# Goal of the exercise
Every line holding the string "height" should be copied from the listing.

### Records provided ###

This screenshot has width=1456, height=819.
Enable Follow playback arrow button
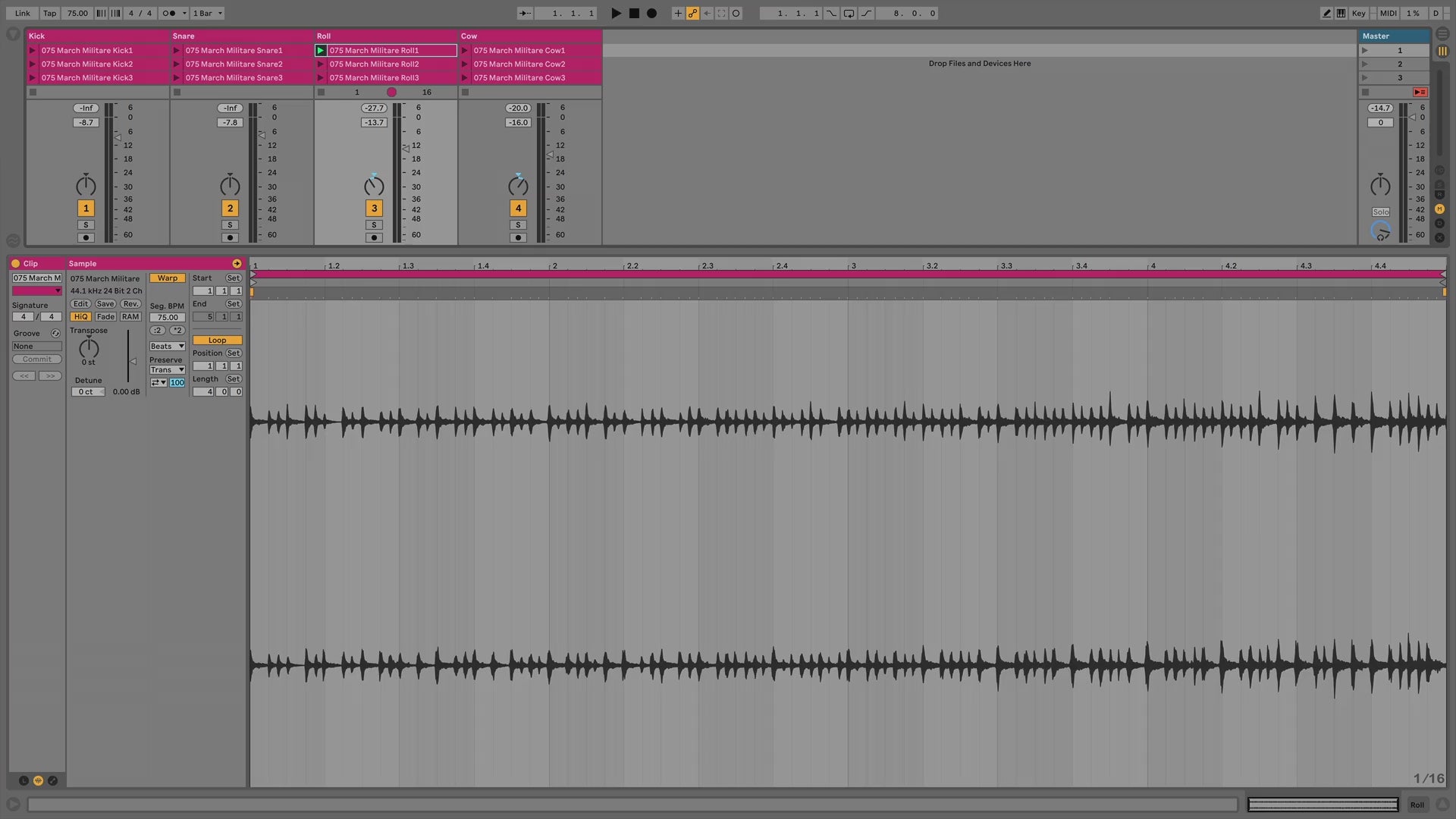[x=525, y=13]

###
### Records provided ###

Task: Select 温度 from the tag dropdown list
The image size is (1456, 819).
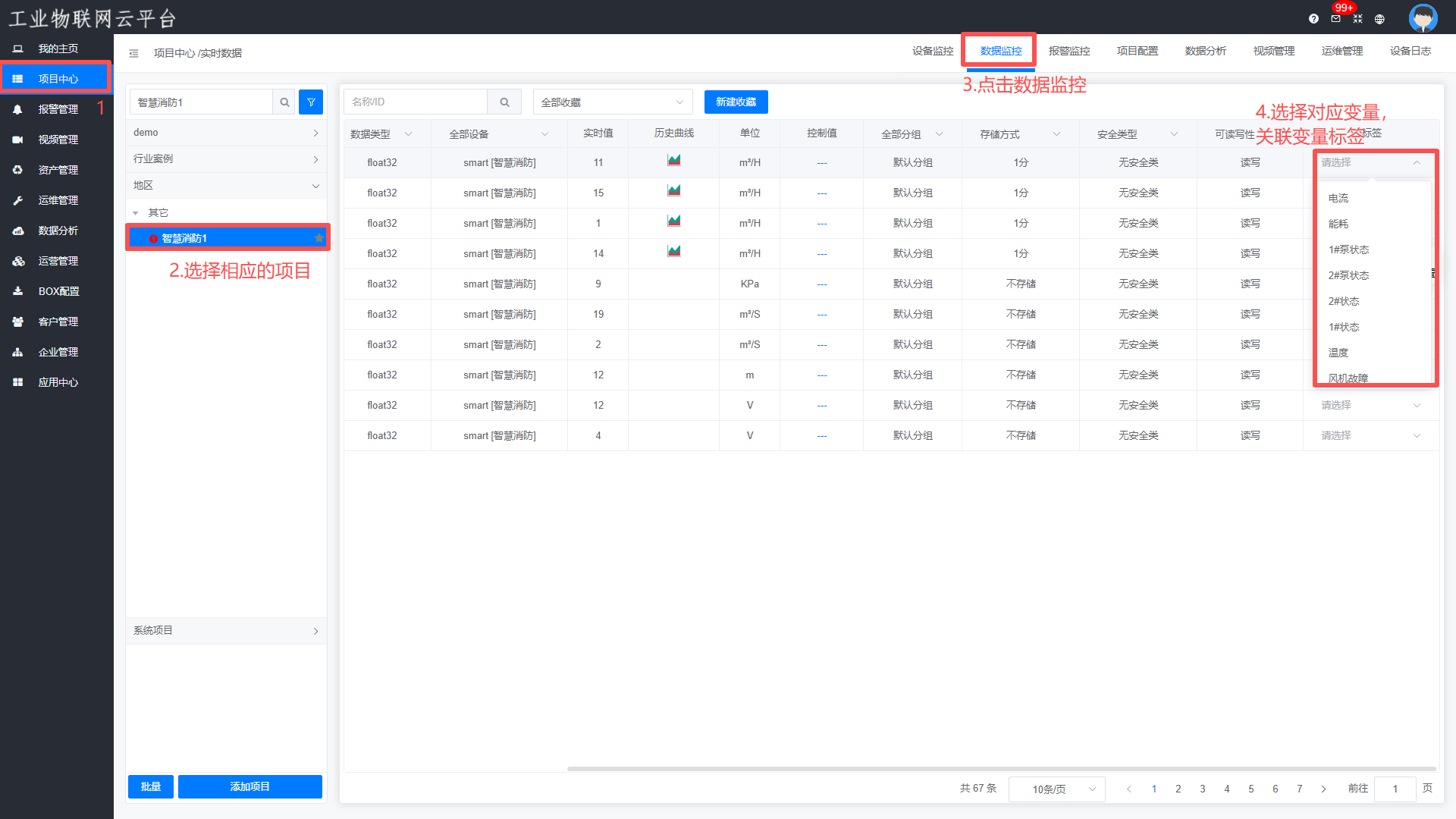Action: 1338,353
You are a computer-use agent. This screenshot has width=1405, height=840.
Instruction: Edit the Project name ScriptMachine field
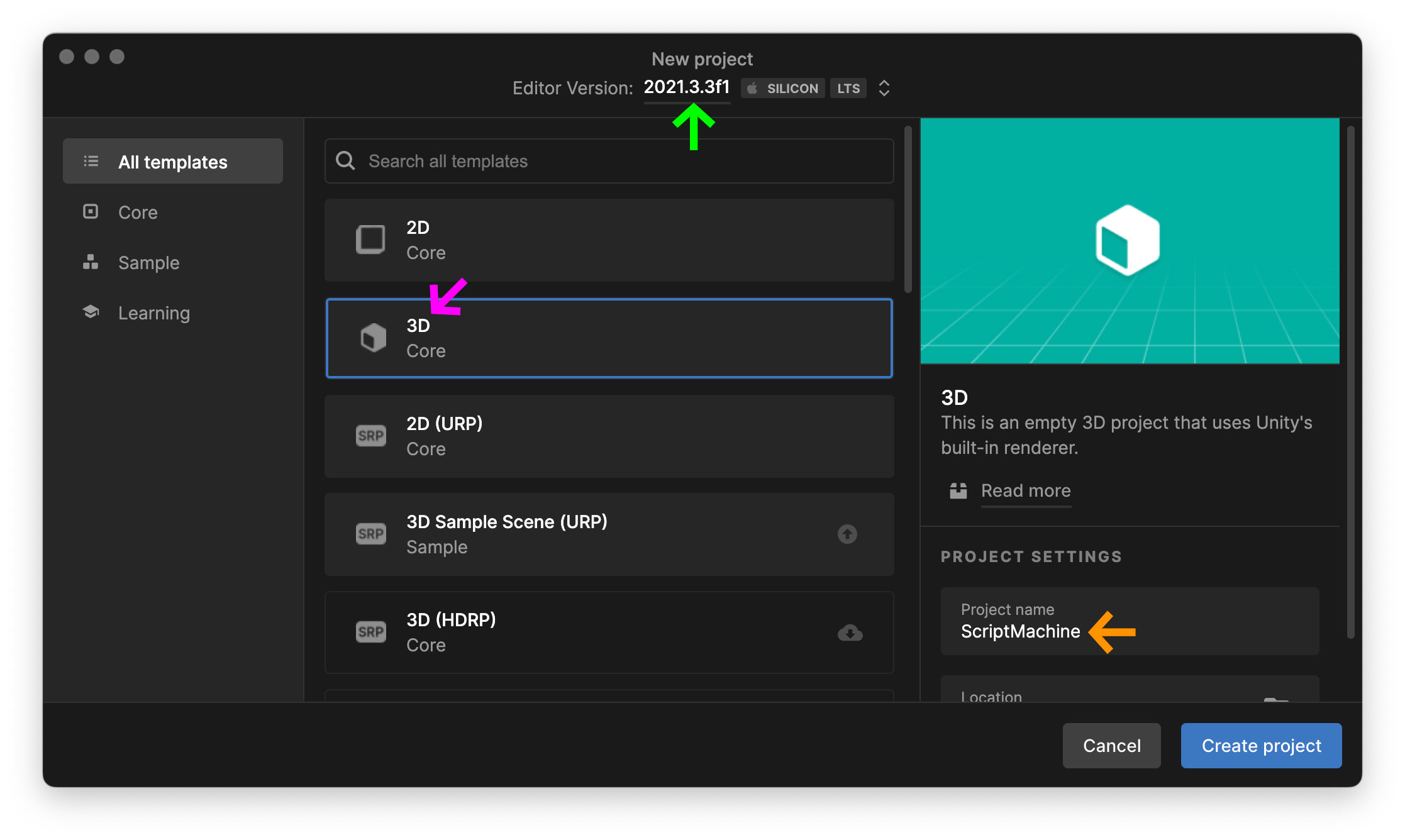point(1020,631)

###

# Expected answer
This screenshot has width=1456, height=819.
You are a computer-use agent. This screenshot has width=1405, height=840.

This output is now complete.